Today, decades later, we have the Surgeon General’s Warning on every pack of cigarettes, ever-increasing nationwide bans on smoking in public places as well as lawsuit after lawsuit against tobacco companies. It only helps a little as youngsters continue to take up smoking and adults can’t bring themselves to quit, but at least the advertising makes fewer blatantly false pseudo-scientific claims.
So what does have to do with interactive advertising? Context, because not all that much has changed since those tobacco ads first ran.
I think that customers tend to be suspicious of all advertising, and if you happen to be a smart, decent, truthful advertiser online or off you have to remember that most folks don’t distinguish between you and the spammer selling Cialis or still peddling cheap mortgage re-fi.

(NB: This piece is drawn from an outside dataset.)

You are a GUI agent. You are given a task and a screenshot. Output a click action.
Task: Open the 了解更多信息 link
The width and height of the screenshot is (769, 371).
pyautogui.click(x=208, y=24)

Many customers can’t tell the difference between white hats and black hats because it’s so cheap to build a website that it levels the playing field for all comers. In big media, for somebody to lie in :30s required the gobs of money usually reserved for auto launches and presidential campaigns.
Furthermore, the fact that these old tobacco ads are from magazines doesn’t really matter because these days many magazine ad have URLs at the bottom, leading customers to click to a website that probably looks authoritative because that’s easy and cheap to make. For example, is anybody other than me disturbed that the Corn Refiners Association is taking out :30s on late-night cable defending high-fructose corn syrup after a battery of bad press and exposes like Fran Kaufman’s wonderful book Diabesity? Those late-night spots link boldly to a website, SweetSurprise.com (they didn’t spring for the .org for some reason) that reminds me chillingly of the tobacco ads of yore.
Earlier this month, Google CEO Eric Schimdt referred to the internet as a “cesspool” where lies and misinformation grow like kudzu next to southern highways. Schmidt was addressing magazine executives and asserting that traditional, expensive, trusted media brands like magazines are what will help customers navigate the cesspool.
Part of me hopes that Schmidt is right, but most of me worries that he is wrong and that increasingly we as customers and citizens will have no trustworthy information source to turn to in these days of ever-increasing quantity and ever-uncertain quality when it comes to information, news and advertising.